A few skeptics might argue that there is no need for 5G, or that the business model will not work or that consumer demand does not exist. That noted, the movement, globally, seems unstoppable, and for existential reasons. Whether 5G works out largely as planned (it actually produces new revenue streams, business models and applications), it is a gamble that must be taken.
In fact, for fixed network telcos, the odds of failure are growing, as revenue earned from investments increasingly is less than the capital investment.
For that reason, there is a good reason for arguing that either capex or opex, or both must be reduced to match potential revenues earned by those investments.
In fact, the importance of cash flow, rather than other traditional measures of “profit,” indicate the shift. In past years, it was mostly unprofitable startups whose progress was measured in terms of cash flow.
But the big issue is simply that, with all existing revenue sources flat, diminishing or poised to become flat and diminish, the broad telecom industry must find big new revenue sources to replace those being lost, or face decline, if not death.

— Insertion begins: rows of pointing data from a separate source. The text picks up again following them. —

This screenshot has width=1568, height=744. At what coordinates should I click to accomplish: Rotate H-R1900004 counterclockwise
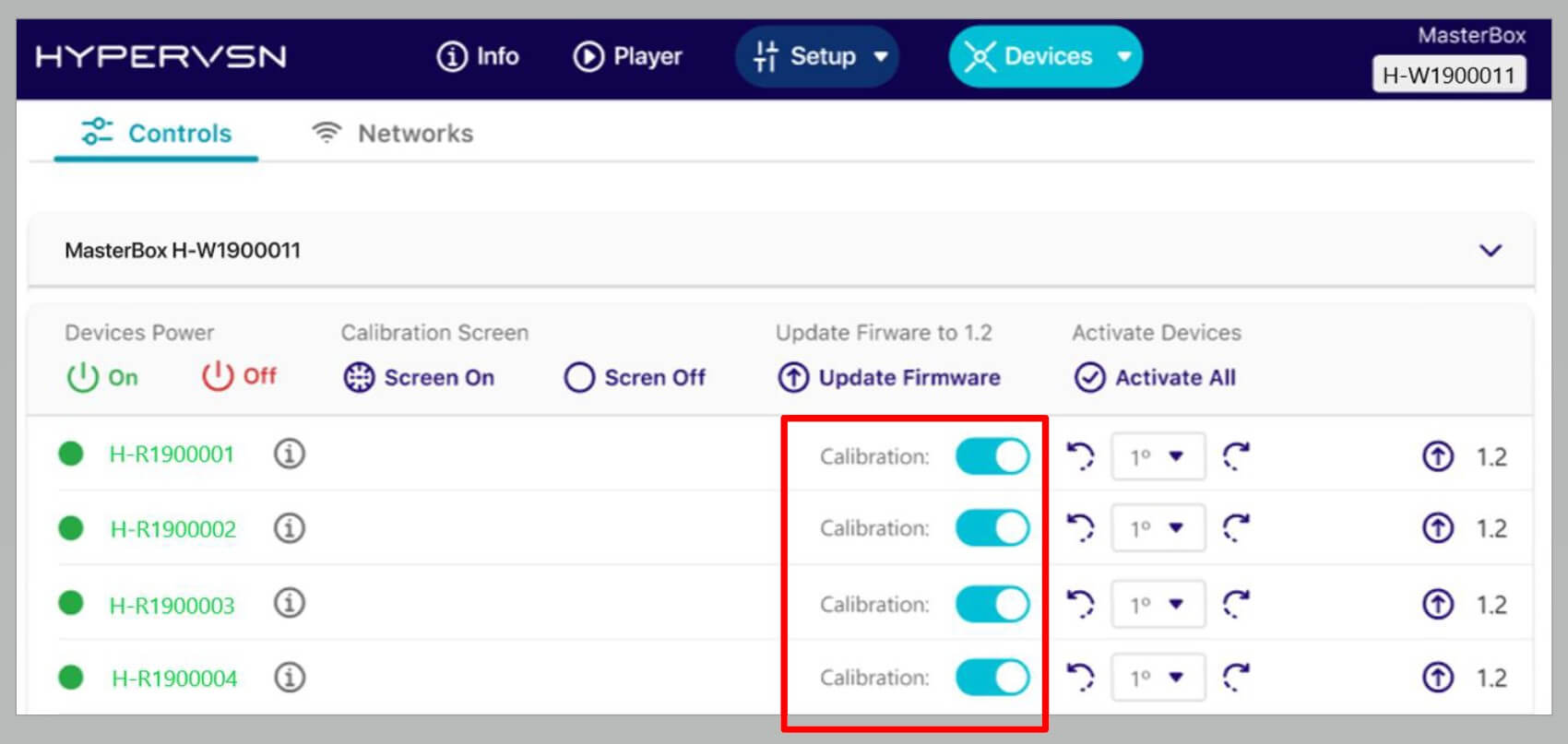[1080, 678]
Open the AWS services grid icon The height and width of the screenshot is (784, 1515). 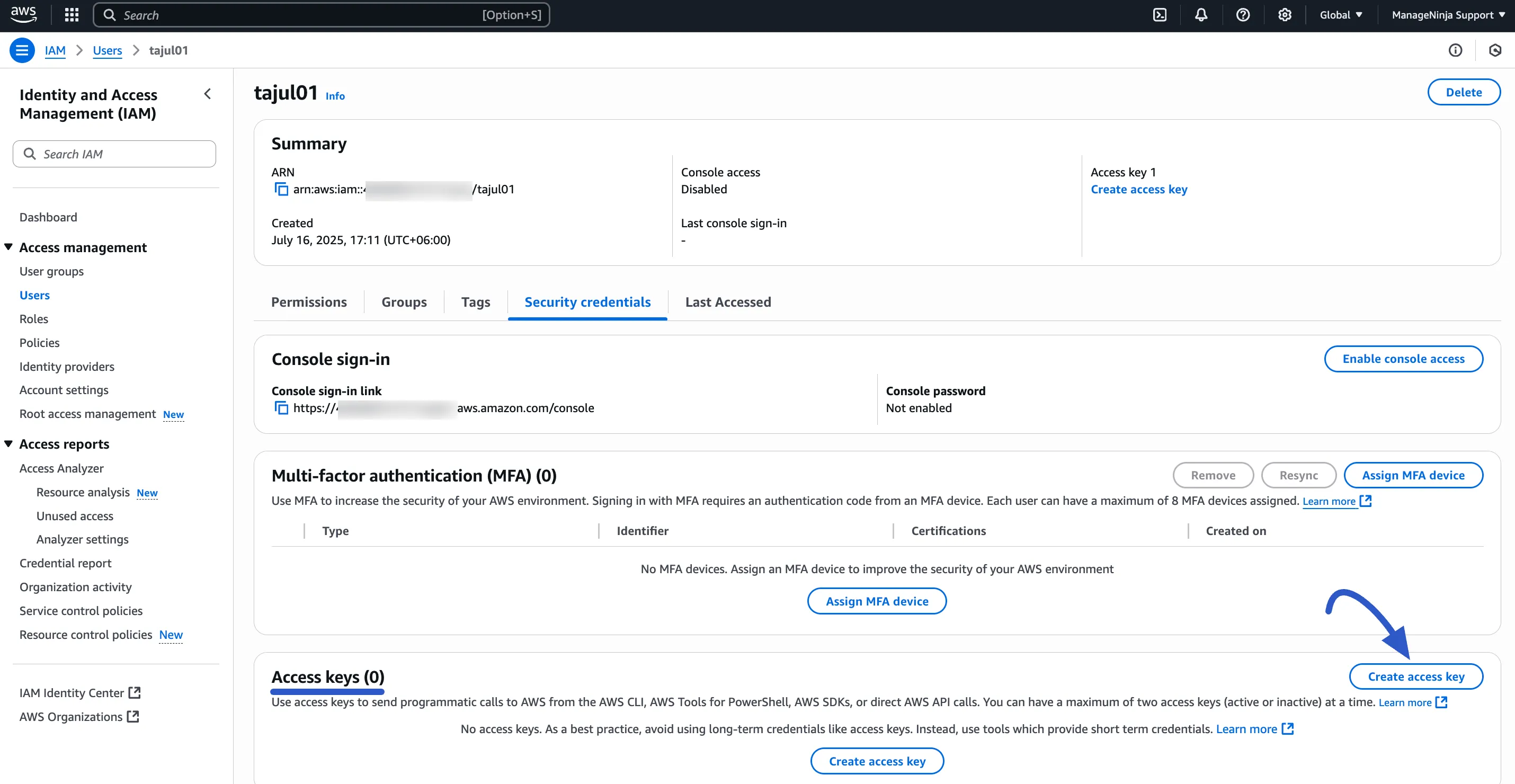(x=71, y=15)
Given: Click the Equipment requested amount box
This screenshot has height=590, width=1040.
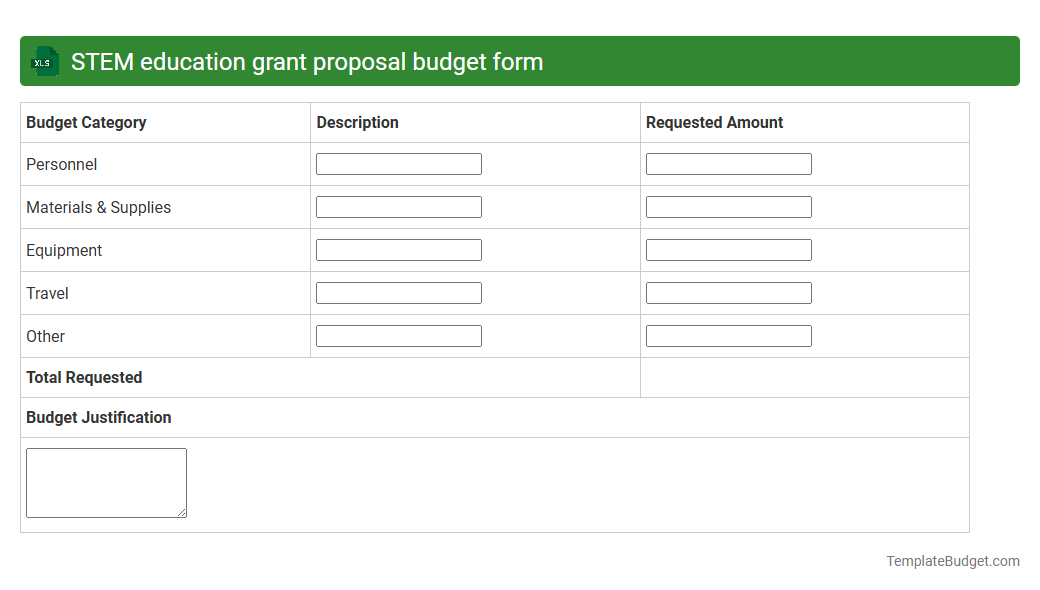Looking at the screenshot, I should (728, 249).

Since 5G is being purpose built to support new applications (internet of things, machine-to-machine communications, connected cars, fixed line replacement), it is a necessary gamble on the ability to create and sustain big new businesses in those areas.
There can be no certainty, at this point, about the degree of success. What there is certainty about is that doing nothing risks industry failure. So 5G is going to happen. It has to.